[PATCH] D47723: [CodeGen] print max throughput for 0-latency insts

Tue Jun 5 03:58:55 PDT 2018

andreadb added a comment.

In https://reviews.llvm.org/D47723#1121600, @spatel wrote:

> Patch updated:
>  Please have a close look at the diffs because I'm not sure how to test all of these paths.
>
> The cases that I see behaving as intended via tests are the recent variant scheduled "xorps %xmm0, %xmm0" and existing non-zero latency cases like:
>  ; ZNVER1-SSE-NEXT:    ldmxcsr -{{[0-9]+}}(%rsp) # sched: [100:?]
>  (those cases are all unchanged, as I think is expected for this patch...but let me know if we want to treat that differently)

I think that `IssueWidth/NumMicroOps` should always be the upper bound for the throughput. So, I am of the opinion that we should not restrict this change to zero latency instructions.

> The big logical difference in this patch is that instead of using an Optional, we rely on FP NaN to represent the unknown state. Then, we modify the throughput calcs to account for the cases where no execution resources are specified by using default/max issue widths.

I think it is easier to use 0.0 as the default "unknown" value.
The reciprocal throughput can never be 0.0; a RThrougput of zero effectively means that the throughput tends to infinite. This is an impossible scenario since we don't have infinite parallelism in hardware (i.e. we cannot model infinite resources), and we cannot execute an infinite number of instructions per cycle. Essentially, 0.0 is our asymptote.

• [Provided material]
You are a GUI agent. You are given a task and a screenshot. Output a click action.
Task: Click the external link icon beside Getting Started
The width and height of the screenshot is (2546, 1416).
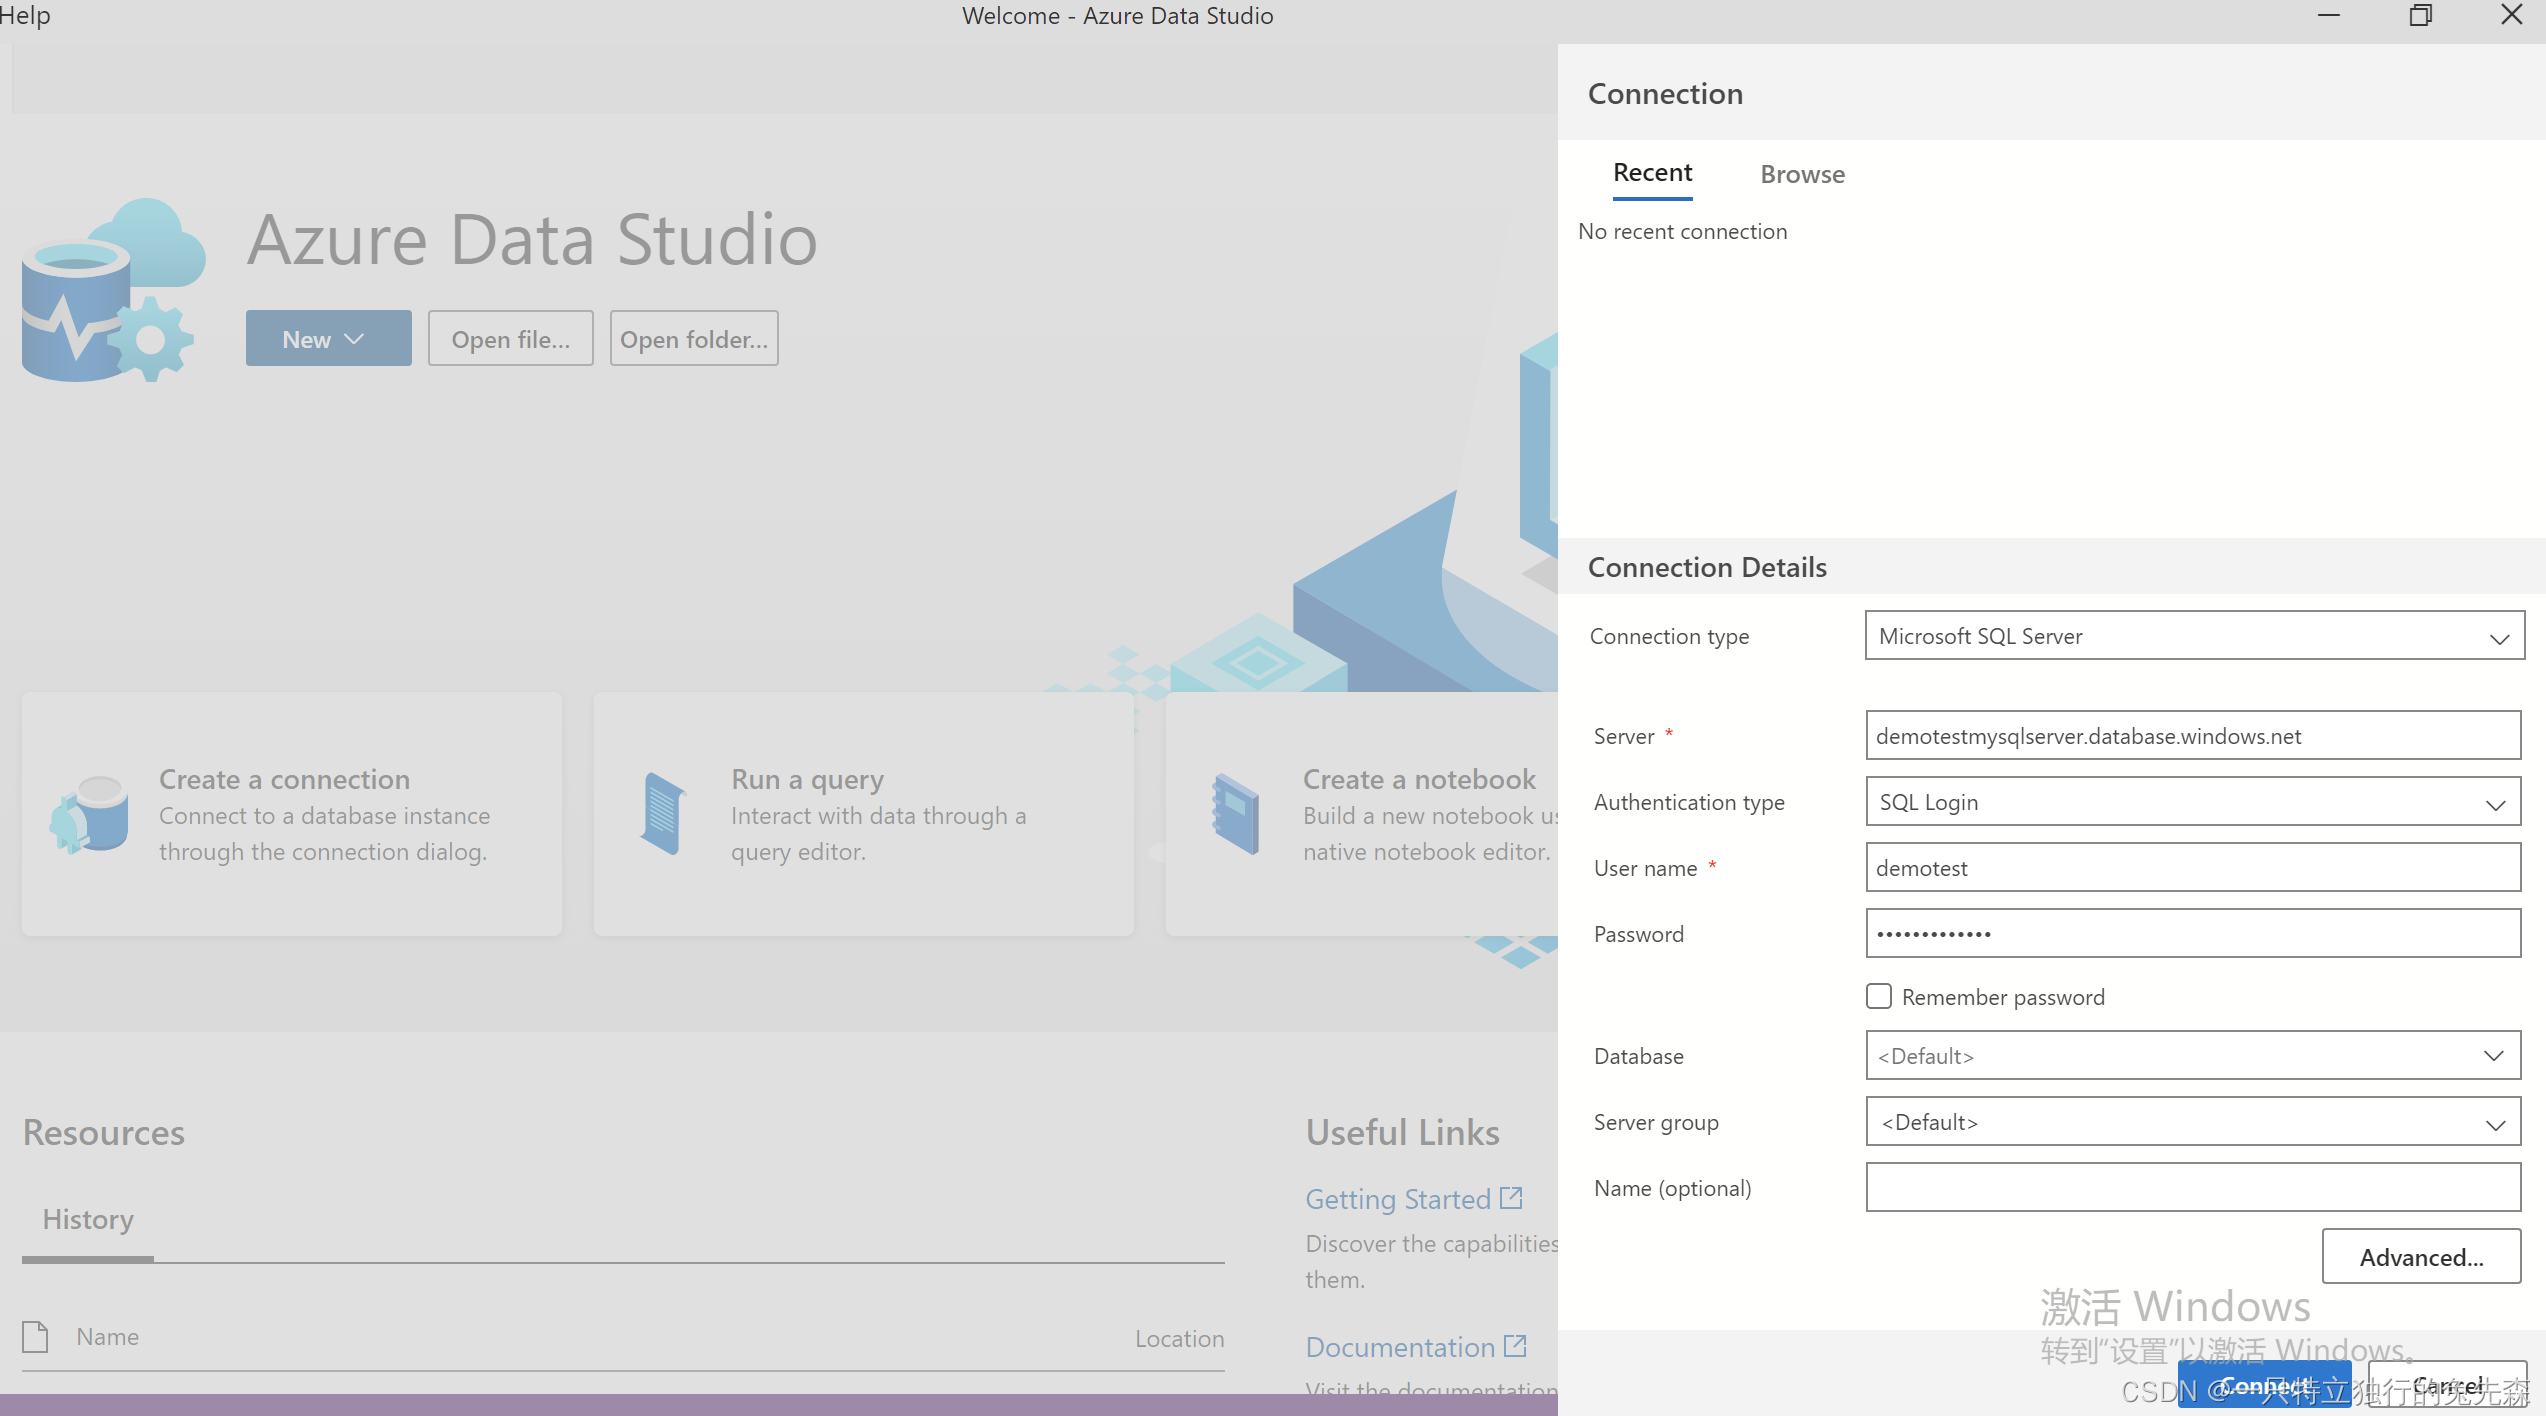coord(1511,1197)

• [Instructions to follow]
From the patch review thread, list every way of representing the unknown throughput state that is mentioned.

• [The output]
- An Optional, which the earlier version used
- FP NaN, which the updated patch relies on
- 0.0, which andreadb proposes as the default "unknown" value